Christian Itin: Yeah. It’s interesting. There’s obviously a lot of hypotheses and that sort of gets me back to actually what we know works. And so what we know works is a product that is a long positioning product in pediatric ALL when used in autoimmune patients, which have a very active immune system as a consequence, the persistence, of course, is shorter than in highly uncompromised pediatric ALL patients. That you do see that, that product with that type of properties gives us the type of outcome we’re seeing to suggest that a product that wouldn’t actually be active in pediatric ALL would be able to do the — get a significant outcome in — of the immune patients, I think it’s a postulate you can set up, but certainly, there’s no data that would support that at this point.
So, what we know is that a long persisting CAR T program, it gives you the right outcome that we were looking for. We know our product has exactly those properties. And I think everything else, people will have to actually run trials and actually figure that out. But it is not, I think, very easily understandable for why you would make that correlation if you start with a product that is not — may not be really active or substantially active in pediatric ALL and then conclude that it would still work in autoimmune. It may, but I think at this point, it’s sort of a statement in the absence of data.
Gil Blum: All right. Thanks for taking our questions.
Christian Itin: Thanks a lot, Gil.
Operator: Our next question comes from Eric Yeung with William Blair. Your line is open.
Eric Yeung: Hi. Eric on for Matt Phipps. I was wondering, firstly, with the additional cash on the balance sheet, I was wondering how you’re thinking about obe-cel development in other lymphoma indications. And if you plan on enrolling any additional patients within NHL or CLL?
Christian Itin: Thanks, Eric, for joining. So, we are currently looking at quite a range of indications and we’re sort of looking at where we want to actually put our bets down. And we’re clear we’re going to have at least one pivotal study in autoimmune. And we’re looking whether — where there would be a second autoimmune pivotal study or whether we’re going to be running, a, oncology study in one of the non-Hodgkin’s indications. And that’s currently actually under evaluation, that’s not yet decided. But we’re probably going to generate some additional data also for obe-cel in the non-Hodgkin’s indication to sort of round out the experience that we have made so far.
Eric Yeung: Great. And then just an additional question. So, I know you’ve had to do next-generation sequencing on patients for enrollment in AUTO4 and AUTO5 and that paper you guys published in the [Blood Journal Cancer] (ph) on the TRBC1 and 2 staining, I was wondering if you think that paper could be supportive of a potential companion diagnostic for AUTO4 and 5?
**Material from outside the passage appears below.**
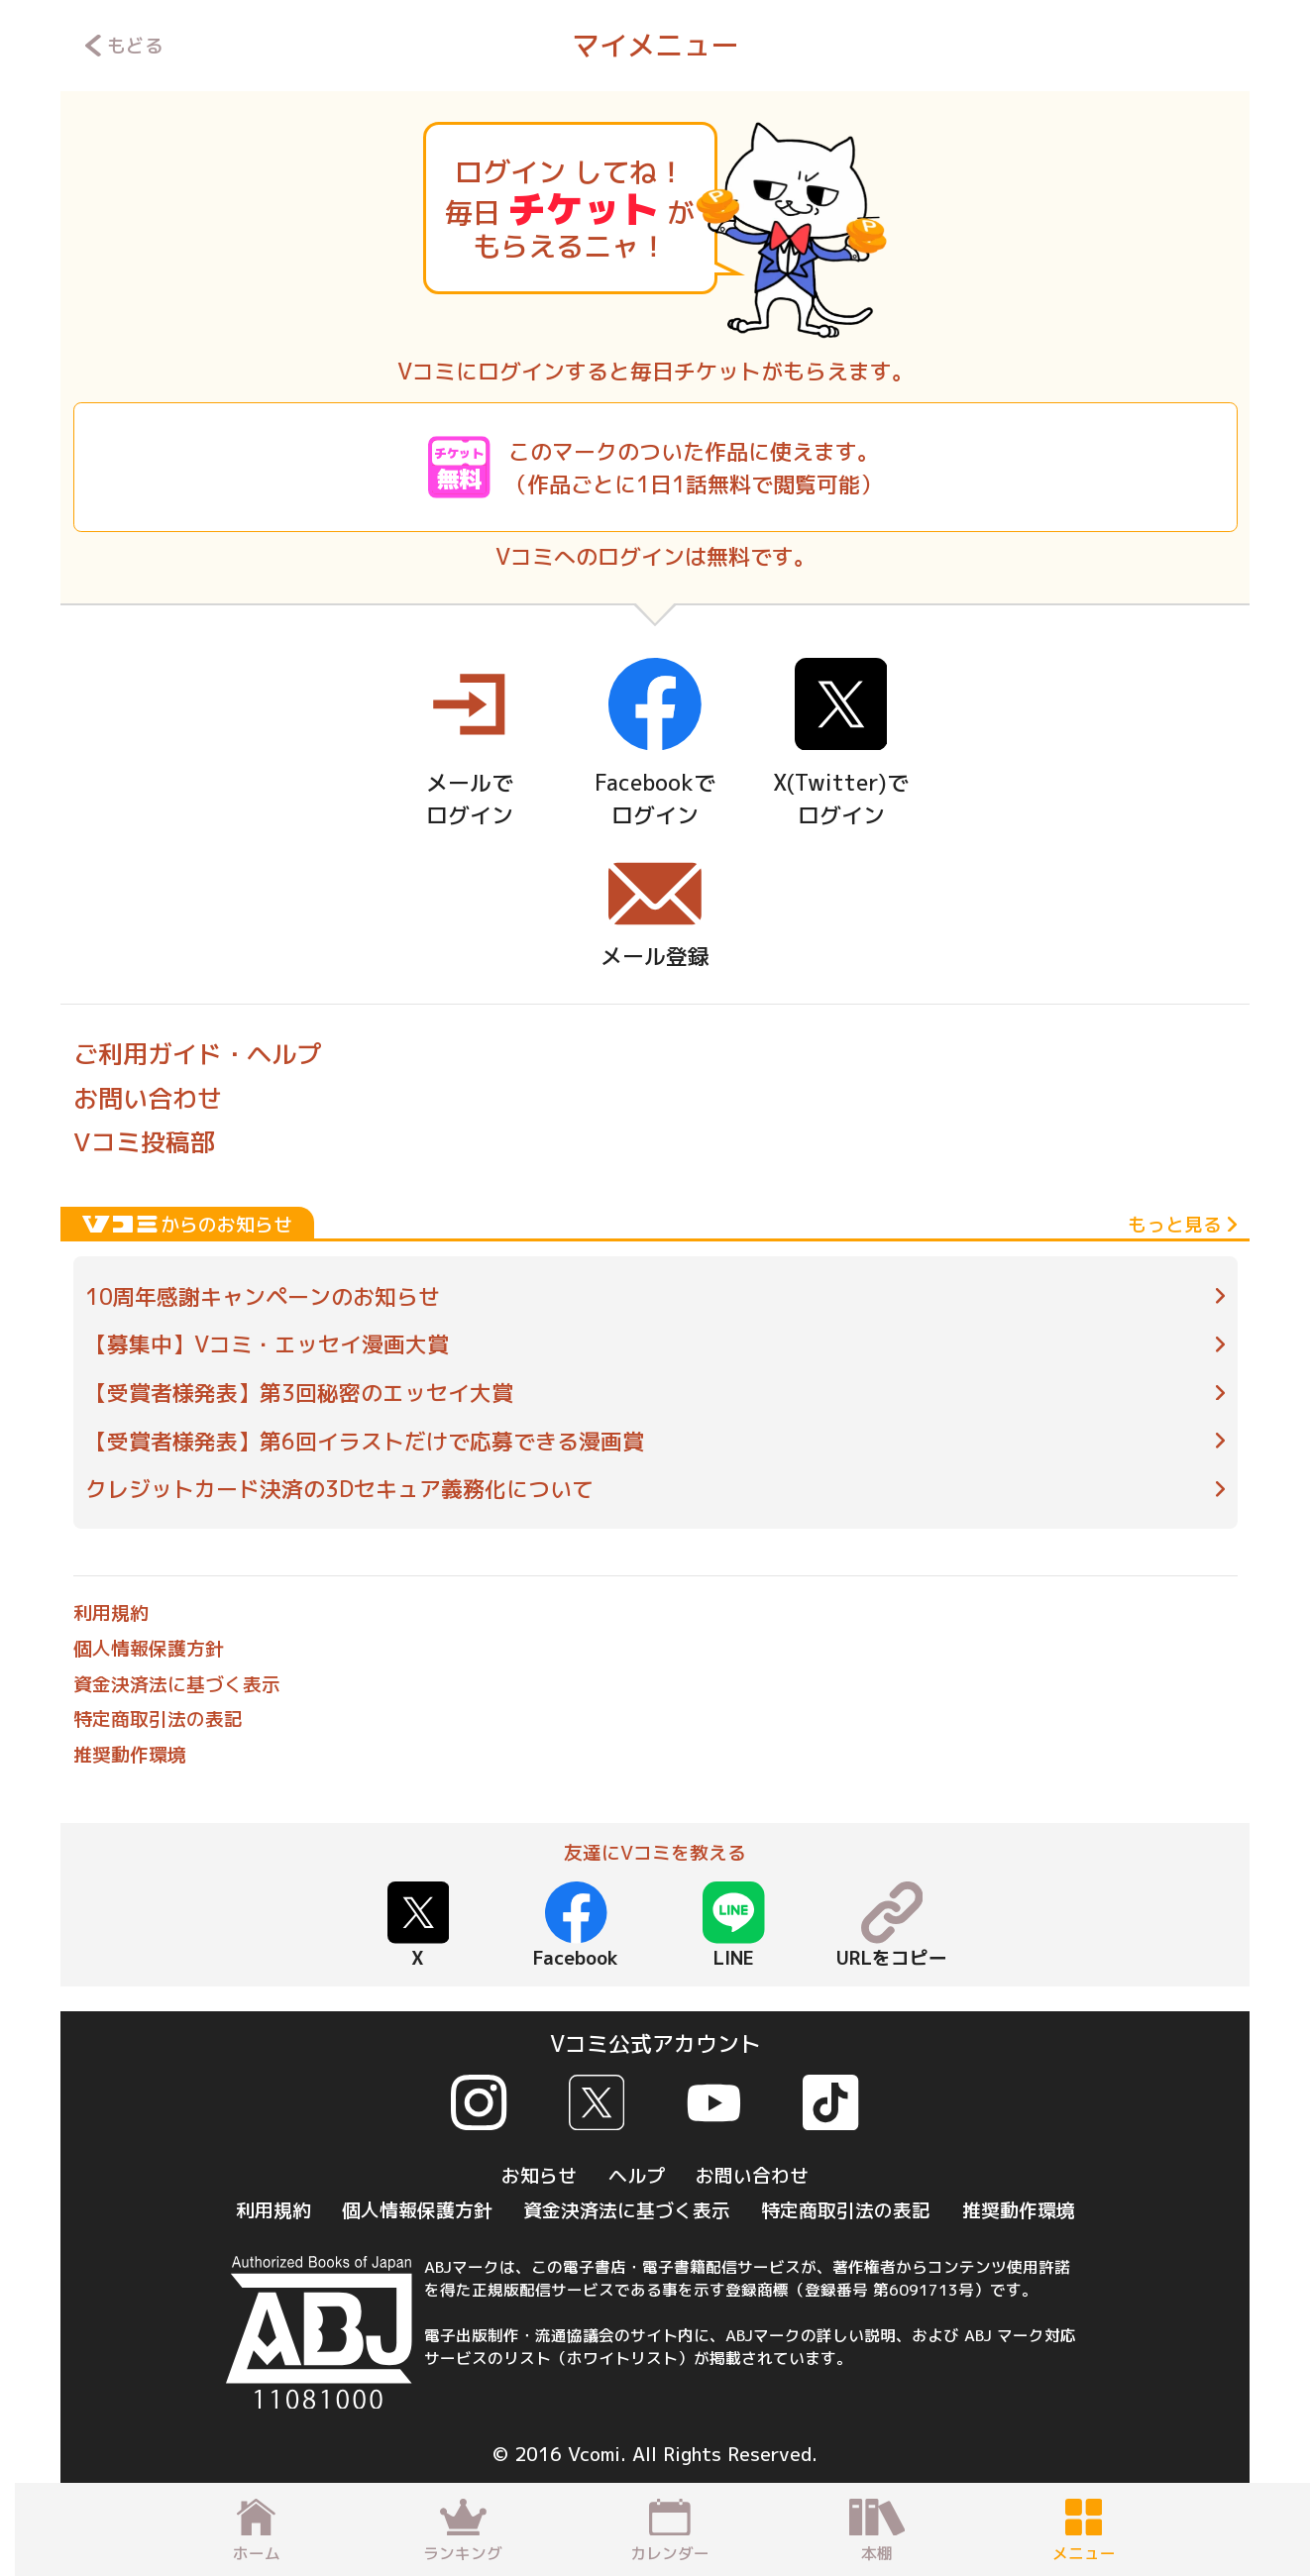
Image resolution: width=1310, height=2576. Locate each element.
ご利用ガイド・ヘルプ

Christian Itin: It’s a really good question. And that’s obviously the reason why we’ve been working together with the parties we had on the paper. That obviously, if you can move away from NGS and go to an antibody that you can actually use and with classical staining, that obviously would simplify the approach and probably also accelerate it, because obviously, if you go with NGS, you actually you need to have the sequences, you need have the right primers, et cetera, specific and then actually run the analysis, it’s not trivial. This could be easier, and it also would actually allow you to include the staining procedures in a more standard panel of stains that we’d be using to characterize tumors. It may actually lead to already a determination of TRBC status in patients ahead of even having — basically include them in a therapeutic approach.
We have it like you have CD19 and other markers or standard markers to analyze, have them actually move also in that direction. And of course, as you point out, it gives you the opportunity for companion diagnostic based on staining procedures.
Eric Yeung: Great. Thank you.
Christian Itin: Thanks a lot, Eric.
Operator: Thank you. Our next question comes from Yanan Zhu with Wells Fargo. Your line is open.
Yanan Zhu: Great. Thanks for taking our questions. First on SLE, I know you mentioned you’re not guiding for dosing or not dosing. I’m curious about the level of interest at your first clinical site. And also, regarding your guidance for data late 2024, I was wondering about the number of patients at the time of readout and the duration of follow-up. Do you have a minimal kind of duration for follow-up? Thanks.
Christian Itin: Thanks, Yanan, and thanks for joining. So first of all, the study we’re conducting in the U.K. and in Spain. In the U.K., there are actually no competing studies for these types of patients. So that puts us in a good position and one where we think actually we have obviously, a very sort of interesting standout feature around the study and opportunity for patients. In terms of data end of the year, we obviously are expecting that we can involve the six patients, and we are able to report on those six patients, how much follow-up we’ll have of them. I think that’s premature to sort of point to. But the goal would be to actually have the cohort enrolled and then report on data from that cohort.
Yanan Zhu: Great. Thanks for those color. On FELIX, wondering for the mid-year data update. Would the data be a pooled analysis? Or would it be the pivotal cohort? Also, since you commented on your real-world bridging therapy strategy, I was wondering, does that have any implication for FDA review. Thanks.